With the US Coronavirus pandemic, in the hands of a very self-centered President, the country is presently accumulating nearly 80 thousand deaths. A nagging unanswered question is the impact of the delayed introduction of lockdown and search procedures. The US is certainly not among the best-managed countries: Korea admittedly a much smaller nation (one-seventh the size of US) with 248 deaths; Australia (population 25 million) with 93 deaths; and Japan (population 126 million) with a total of 466 deaths. In America, African Americans and Hispanics are being hit harder. A recent CDC report found that in patients hospitalized with lab-confirmed COVID-19 that 45% were white, compared to 55% of individuals in the surrounding community. Also, 33% of hospitalized patients were African Americans compared to 18% in the community. New York City identified death rates among African American persons (92.3 deaths per 100,000 population) and Hispanic/Latino persons (74.3) that were substantially higher than that of white (45.2) or Asian (34.5) persons (CDC 2020).

Let us consider the more specific issue of how to better organize the health services in the light of the Coronavirus and possible future pandemics. For this, the experience in Italy is illuminating.

Physicians from the town of Bergamo write: “Western health systems are built with the patient at the center, but an epidemic requires a change of perspective towards an approach that puts the community at the center.” “Solutions are needed for the entire population, not just for hospitals. Home care and mobile clinics avoid unnecessary travel and relieve pressure on hospitals. Early oxygen therapy, pulse oximeters, and adequate supplies can be provided at home to patients with mild symptoms or in convalescence. A capillary surveillance system must be created that guarantees adequate isolation of patients, also using telemedicine. This approach would limit hospitalization to a targeted group of seriously ill patients, thus reducing the contagion" (Misuraca 2020).

The differences between the health systems of the Veneto and Lombardy regions of Italy are noteworthy. Veneto has the decentralized territorial model with many small, local public units; whereas Lombardy is based on the privatized hospital model with fewer decentralized public facilities. As of May 3, the number of Coronavirus cases per 100,000 residents was 373 in Veneto and 771 in Lombardy (roughly double), and the number of deaths per 100,000 was 31 and 141, respectively, more than four times greater in Lombardy.

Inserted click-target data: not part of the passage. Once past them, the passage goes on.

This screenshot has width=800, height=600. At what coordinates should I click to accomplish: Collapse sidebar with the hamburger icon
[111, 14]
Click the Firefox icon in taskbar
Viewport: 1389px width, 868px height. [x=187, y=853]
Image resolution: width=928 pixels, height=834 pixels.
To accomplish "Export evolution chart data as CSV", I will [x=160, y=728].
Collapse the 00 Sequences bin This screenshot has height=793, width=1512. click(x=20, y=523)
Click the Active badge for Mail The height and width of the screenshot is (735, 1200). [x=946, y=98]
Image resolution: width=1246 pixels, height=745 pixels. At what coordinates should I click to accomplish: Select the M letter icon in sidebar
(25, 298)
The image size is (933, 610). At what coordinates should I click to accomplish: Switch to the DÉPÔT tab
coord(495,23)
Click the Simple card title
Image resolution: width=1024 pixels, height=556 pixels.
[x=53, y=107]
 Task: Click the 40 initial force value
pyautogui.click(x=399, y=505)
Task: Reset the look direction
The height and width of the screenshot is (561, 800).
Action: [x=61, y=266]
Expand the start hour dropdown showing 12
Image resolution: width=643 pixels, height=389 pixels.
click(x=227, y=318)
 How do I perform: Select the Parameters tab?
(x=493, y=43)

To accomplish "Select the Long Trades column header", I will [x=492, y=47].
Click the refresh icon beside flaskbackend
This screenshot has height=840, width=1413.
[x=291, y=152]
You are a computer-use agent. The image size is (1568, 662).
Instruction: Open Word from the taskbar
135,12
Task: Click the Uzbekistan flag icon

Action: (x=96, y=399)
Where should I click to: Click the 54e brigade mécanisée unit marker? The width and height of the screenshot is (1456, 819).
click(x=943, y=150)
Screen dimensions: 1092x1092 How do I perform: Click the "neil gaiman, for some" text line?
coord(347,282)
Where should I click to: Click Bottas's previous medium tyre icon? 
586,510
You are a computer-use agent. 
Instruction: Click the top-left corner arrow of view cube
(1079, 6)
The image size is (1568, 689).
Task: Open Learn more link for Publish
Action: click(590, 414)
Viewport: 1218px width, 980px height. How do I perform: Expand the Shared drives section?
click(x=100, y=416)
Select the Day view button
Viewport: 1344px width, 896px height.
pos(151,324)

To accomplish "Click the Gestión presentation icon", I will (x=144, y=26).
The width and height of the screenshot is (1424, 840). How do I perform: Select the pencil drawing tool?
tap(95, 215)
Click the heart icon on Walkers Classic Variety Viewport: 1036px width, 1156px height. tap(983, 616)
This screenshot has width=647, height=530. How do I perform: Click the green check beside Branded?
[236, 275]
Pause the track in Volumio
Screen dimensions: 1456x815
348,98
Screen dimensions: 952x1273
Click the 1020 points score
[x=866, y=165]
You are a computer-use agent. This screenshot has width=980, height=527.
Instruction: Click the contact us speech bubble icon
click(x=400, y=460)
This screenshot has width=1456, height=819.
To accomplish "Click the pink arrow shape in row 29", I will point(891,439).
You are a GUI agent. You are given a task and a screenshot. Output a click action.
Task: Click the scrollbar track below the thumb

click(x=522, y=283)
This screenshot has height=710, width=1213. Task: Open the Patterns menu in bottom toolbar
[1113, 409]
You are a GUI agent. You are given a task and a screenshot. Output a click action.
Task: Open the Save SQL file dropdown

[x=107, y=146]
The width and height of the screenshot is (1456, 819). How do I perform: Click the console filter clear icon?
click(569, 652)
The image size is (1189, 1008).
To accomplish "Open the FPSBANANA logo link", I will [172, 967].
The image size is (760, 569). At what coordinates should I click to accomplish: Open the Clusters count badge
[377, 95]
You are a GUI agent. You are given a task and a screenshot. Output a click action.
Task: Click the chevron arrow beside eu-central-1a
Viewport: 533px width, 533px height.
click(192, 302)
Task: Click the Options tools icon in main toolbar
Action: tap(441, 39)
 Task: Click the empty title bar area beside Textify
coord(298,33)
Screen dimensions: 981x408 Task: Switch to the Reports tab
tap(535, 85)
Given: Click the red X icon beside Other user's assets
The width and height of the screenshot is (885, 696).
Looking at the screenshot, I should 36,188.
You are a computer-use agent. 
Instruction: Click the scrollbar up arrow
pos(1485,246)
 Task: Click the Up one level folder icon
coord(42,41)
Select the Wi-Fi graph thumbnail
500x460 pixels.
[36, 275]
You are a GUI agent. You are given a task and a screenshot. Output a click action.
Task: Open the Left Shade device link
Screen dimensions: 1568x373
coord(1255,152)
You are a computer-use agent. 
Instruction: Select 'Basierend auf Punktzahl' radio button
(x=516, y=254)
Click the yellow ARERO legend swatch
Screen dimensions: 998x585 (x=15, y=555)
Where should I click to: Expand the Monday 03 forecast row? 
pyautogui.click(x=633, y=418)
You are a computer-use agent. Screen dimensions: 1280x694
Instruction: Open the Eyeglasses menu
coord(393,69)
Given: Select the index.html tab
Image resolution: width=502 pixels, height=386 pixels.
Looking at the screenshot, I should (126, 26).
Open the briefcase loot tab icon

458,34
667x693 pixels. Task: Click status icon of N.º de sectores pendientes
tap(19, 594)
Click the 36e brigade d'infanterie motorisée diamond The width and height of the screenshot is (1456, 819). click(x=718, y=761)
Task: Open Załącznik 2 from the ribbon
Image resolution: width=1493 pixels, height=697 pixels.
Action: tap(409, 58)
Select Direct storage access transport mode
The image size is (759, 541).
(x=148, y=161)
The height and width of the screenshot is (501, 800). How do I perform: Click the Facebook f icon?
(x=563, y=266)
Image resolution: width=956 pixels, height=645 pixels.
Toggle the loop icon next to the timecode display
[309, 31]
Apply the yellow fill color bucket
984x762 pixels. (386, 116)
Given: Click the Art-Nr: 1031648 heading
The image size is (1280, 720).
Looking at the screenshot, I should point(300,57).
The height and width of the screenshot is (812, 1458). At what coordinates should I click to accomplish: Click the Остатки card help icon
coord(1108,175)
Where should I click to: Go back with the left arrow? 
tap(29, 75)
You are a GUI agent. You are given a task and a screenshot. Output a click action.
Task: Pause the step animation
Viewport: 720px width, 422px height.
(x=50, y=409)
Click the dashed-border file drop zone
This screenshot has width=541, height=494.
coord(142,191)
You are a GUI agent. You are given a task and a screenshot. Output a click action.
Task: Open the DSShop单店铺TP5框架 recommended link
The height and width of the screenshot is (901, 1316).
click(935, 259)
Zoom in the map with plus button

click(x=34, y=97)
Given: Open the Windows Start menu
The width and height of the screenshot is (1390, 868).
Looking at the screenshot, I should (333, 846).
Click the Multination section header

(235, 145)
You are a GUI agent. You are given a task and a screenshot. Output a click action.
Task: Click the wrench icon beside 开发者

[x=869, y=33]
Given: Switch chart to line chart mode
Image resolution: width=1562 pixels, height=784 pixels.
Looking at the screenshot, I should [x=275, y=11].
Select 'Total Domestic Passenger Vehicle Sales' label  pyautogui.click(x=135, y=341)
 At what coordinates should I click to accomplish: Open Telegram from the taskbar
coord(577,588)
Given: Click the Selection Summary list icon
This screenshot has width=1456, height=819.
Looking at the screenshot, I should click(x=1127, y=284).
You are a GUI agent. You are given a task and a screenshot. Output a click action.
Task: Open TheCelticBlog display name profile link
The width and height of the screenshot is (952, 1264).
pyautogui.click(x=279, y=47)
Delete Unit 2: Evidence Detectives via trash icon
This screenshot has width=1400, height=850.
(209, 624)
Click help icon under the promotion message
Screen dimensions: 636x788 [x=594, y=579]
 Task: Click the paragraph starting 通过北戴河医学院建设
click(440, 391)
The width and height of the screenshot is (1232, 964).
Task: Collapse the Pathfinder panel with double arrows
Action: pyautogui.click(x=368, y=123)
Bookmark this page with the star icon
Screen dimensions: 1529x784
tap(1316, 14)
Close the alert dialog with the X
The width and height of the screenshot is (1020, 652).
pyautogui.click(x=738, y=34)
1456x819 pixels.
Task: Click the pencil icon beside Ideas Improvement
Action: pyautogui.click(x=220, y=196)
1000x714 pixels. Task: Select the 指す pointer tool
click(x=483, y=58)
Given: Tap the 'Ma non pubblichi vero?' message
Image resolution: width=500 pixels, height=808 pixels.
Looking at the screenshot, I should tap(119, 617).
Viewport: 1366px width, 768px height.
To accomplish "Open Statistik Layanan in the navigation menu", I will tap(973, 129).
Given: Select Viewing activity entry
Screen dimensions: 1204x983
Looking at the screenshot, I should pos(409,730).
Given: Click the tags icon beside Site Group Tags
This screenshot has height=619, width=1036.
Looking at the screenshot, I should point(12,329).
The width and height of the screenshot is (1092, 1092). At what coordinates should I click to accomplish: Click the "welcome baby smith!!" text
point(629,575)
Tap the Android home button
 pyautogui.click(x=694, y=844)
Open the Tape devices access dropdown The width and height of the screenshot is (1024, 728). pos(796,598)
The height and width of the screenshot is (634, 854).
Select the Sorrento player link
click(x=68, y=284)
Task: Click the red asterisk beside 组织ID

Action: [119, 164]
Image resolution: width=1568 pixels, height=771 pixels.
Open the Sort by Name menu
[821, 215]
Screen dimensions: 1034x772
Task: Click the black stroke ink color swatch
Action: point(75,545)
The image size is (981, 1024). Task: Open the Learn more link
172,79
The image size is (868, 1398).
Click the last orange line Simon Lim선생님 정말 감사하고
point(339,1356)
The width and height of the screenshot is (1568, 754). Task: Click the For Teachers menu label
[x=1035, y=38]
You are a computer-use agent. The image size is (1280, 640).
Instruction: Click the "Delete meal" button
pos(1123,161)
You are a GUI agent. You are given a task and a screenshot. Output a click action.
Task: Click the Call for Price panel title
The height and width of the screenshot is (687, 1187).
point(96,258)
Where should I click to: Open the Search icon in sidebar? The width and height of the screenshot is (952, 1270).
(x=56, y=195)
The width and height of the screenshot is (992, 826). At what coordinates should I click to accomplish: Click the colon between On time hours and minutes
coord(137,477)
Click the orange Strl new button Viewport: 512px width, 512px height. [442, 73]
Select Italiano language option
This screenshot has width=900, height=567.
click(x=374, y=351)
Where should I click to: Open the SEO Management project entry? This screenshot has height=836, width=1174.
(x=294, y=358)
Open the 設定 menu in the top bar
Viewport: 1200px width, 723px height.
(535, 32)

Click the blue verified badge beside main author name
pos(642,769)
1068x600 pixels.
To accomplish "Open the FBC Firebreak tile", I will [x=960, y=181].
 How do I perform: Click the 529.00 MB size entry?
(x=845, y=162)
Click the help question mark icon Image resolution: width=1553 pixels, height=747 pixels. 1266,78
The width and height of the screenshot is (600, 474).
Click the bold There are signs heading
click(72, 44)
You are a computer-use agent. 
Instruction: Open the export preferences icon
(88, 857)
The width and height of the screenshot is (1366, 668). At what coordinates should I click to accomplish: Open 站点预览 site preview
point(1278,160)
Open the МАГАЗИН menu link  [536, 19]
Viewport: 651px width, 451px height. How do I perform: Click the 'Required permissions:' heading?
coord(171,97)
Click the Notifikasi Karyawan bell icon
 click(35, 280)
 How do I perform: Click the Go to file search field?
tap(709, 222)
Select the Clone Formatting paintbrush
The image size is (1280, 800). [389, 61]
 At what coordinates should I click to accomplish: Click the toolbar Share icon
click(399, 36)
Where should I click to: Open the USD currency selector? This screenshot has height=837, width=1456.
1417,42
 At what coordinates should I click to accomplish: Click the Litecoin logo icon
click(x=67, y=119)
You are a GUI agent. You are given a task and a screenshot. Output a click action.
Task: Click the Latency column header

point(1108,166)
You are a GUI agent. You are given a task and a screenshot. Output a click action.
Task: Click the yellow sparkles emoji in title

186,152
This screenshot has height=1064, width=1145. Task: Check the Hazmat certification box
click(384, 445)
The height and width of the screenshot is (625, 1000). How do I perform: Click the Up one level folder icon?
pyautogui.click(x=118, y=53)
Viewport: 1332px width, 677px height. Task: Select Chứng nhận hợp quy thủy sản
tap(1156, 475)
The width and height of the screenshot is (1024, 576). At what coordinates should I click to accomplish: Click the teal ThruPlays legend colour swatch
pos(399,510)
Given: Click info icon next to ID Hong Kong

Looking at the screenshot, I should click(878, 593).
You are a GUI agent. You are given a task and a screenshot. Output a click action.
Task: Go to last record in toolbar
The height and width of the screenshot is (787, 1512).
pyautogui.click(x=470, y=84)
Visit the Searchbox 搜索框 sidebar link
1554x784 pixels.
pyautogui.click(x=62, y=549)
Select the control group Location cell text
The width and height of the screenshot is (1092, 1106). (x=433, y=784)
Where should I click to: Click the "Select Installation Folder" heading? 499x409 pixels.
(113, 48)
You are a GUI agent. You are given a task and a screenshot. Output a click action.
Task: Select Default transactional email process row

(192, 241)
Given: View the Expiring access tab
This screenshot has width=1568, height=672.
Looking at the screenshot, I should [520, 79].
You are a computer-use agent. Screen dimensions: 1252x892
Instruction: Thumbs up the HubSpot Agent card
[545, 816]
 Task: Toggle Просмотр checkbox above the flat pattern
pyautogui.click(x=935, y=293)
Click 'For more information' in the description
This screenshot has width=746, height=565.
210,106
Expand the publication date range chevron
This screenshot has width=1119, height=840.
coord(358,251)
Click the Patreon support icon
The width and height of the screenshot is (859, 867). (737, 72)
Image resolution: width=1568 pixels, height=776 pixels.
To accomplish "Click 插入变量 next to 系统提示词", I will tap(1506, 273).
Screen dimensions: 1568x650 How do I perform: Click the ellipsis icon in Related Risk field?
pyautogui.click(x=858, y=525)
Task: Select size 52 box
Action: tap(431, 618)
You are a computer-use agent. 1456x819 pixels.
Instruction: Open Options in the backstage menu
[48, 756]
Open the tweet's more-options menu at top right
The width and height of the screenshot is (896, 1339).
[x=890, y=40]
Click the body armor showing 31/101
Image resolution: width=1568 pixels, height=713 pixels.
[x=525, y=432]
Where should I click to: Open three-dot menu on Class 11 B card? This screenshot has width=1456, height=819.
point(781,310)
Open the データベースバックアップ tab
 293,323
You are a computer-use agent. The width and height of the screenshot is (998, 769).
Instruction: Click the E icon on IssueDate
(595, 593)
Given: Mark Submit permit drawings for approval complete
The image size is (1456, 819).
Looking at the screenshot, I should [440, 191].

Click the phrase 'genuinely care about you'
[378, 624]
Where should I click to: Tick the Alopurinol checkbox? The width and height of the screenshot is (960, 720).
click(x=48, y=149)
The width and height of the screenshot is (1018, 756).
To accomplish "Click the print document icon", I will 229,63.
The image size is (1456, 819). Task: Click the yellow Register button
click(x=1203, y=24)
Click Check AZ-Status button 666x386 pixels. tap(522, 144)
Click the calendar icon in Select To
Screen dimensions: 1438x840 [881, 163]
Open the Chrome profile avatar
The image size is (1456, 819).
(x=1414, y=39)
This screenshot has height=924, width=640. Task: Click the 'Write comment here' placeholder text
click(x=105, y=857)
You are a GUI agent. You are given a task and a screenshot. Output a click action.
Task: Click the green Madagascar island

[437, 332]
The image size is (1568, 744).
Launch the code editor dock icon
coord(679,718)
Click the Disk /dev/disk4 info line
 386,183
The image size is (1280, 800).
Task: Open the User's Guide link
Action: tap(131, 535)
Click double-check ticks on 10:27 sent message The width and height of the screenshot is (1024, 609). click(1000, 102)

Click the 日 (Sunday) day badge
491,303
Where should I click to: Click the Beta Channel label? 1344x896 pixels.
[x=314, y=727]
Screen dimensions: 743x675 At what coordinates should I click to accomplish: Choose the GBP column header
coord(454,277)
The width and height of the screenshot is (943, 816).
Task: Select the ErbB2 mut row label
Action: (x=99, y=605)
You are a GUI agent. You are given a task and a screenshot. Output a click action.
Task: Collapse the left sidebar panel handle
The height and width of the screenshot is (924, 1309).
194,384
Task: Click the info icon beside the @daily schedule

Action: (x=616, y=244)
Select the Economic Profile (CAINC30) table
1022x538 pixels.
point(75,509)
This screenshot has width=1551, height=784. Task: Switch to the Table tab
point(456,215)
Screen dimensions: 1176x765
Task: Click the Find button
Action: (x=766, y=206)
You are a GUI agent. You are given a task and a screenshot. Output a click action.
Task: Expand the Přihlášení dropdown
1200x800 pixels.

Putting the community at the center implies privileging the promotion of collective well-being in its environmental, economic, psychological, and social components. Promoting individual and collective psychological well-being is today a national emergency. After the crisis, many people suffer from emotional disturbances. For example, they faced family bereavements without being able to be close to the dying, without celebrating funerals.

Above all, there is an urgent need to give more space to prevention, mobilizing positive energies, and the widespread desire to contribute to the rebirth of a better America. Emphasis should be placed on health education and active citizenship projects, which promote relational skills, mutual respect, a sense of community, care for places, mutual help between neighbors, and intergenerational solidarity.

Bibliography
CDC, COVID-19 in Racial and Ethnic Minority Groups, April 2020.
Collins, C., et al. Billionaire Bonanza 2018, Forbes, October 30, 2019.
Horowitz, J.M., Most Americans Say There Is Too Much Economic Inequality in the US, but Fewer Than Half Call It a Top Priority, Pew Research, January 9, 2020.
Misuraca, L., I medici di Bergamo ai colleghi stranieri: Evitate gli errori fatti in Lombardia, Il Salvagente, 25 marzo 2020.
OECD, OECD Health Statistics 2019, November 15 2019.